__EXTRAIT À LIRE__:
>>
La flambée prophétique embrase le Dauphiné en 1688 et s'étend au midi huguenot3 à la fin du règne du Roi Soleil, avant de s'établir en Grande-Bretagne où, malgré le scandale qu'elle suscite, elle fait de nombreux adeptes. Né du traumatisme provoqué par la révocation de l'édit de Nantes en 1685, ce phénomène d'inspiration—aux influences régionales et de forme orale à l'origine—se convertit, en traversant la Manche et en évoluant vers un millénarisme apocalyptique, en mouvement international investi d'une mission universelle. En outre, c'est à Londres que voient le jour les premiers écrits au sujet du prophétisme cévenol.

Au lendemain de la révocation, sur la scène du « théâtre sacré des Cévennes4 »—terre de Réforme et de résistance—, de nombreux « inspiré.e.s », ou « fanatiques5 » selon les sources, ont prononcé des prophéties en vue d'encourager, de réconforter, d'édifier et de fortifier les réformés confrontés à la brutalité des dragons et aux conversions forcées. Mais, une fois le protestantisme institutionnel restauré6 en 1715–16 par Antoine Court, dénommé « le nouveau Calvin7 », ces voix se sont peu à peu éteintes. C'est pourtant la magie de cette parole inspirée, doublée d'une gestuelle déconcertante, qui sut, dans un premier temps—contrairement aux rites liturgiques—, redonner de l'espoir à une communauté frappée d'interdits, dont l'édifice religieux venait de s'écrouler.
<<
__EXERCICE__:
Les affirmations (a), (b) et (c) concordent-elles avec l'extrait sur le prophétisme cévenol ? Répondez par oui ou par non et citez les mots décisifs de l'extrait.
(a) Les premiers écrits sur le prophétisme cévenol ont paru à Londres.
(b) Les voix inspirées ont gagné en force après la restauration du protestantisme institutionnel par Antoine Court.
(c) À l'origine, le phénomène d'inspiration prenait une forme écrite.

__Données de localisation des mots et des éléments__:
>>
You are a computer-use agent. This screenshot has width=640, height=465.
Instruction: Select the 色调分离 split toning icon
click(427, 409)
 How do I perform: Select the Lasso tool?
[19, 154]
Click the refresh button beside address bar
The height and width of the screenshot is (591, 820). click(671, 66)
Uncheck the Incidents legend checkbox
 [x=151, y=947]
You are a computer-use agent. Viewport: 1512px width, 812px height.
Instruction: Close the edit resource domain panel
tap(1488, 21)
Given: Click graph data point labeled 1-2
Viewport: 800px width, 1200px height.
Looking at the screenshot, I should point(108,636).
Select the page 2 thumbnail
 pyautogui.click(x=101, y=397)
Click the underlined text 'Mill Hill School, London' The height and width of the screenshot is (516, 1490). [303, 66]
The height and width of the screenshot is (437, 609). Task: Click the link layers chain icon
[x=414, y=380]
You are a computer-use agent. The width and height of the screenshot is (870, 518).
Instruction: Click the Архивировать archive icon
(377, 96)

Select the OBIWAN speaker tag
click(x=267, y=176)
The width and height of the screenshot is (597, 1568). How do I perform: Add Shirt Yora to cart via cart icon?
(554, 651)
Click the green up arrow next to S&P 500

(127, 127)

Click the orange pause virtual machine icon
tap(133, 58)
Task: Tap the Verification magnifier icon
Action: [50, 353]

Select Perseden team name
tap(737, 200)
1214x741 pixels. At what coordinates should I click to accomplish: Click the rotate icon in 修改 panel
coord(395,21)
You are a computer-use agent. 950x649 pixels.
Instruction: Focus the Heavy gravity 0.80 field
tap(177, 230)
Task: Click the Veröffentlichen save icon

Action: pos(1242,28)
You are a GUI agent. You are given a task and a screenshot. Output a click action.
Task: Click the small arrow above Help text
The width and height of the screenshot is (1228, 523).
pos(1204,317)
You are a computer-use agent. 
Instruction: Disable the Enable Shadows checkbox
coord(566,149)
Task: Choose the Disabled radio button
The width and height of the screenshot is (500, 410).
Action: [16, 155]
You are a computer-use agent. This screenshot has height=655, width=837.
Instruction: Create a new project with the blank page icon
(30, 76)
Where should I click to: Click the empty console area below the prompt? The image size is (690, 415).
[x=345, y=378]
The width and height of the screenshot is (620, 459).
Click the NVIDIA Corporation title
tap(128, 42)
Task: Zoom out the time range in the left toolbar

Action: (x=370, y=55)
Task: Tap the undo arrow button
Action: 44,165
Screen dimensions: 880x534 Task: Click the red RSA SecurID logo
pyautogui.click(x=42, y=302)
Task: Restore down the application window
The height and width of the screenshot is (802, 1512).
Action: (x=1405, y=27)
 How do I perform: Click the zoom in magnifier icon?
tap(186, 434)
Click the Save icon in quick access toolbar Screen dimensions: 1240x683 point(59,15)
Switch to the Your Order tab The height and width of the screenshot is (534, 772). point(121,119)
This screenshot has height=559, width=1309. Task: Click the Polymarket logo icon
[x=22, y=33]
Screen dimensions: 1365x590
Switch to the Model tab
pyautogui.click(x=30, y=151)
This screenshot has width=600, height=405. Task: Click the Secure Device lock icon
<<
__EXERCICE CORRIGÉ__:
(a) Oui : « c'est à Londres que voient le jour les premiers écrits au sujet du prophétisme cévenol ».
(b) Non : « ces voix se sont peu à peu éteintes ».
(c) Non : « de forme orale à l'origine ».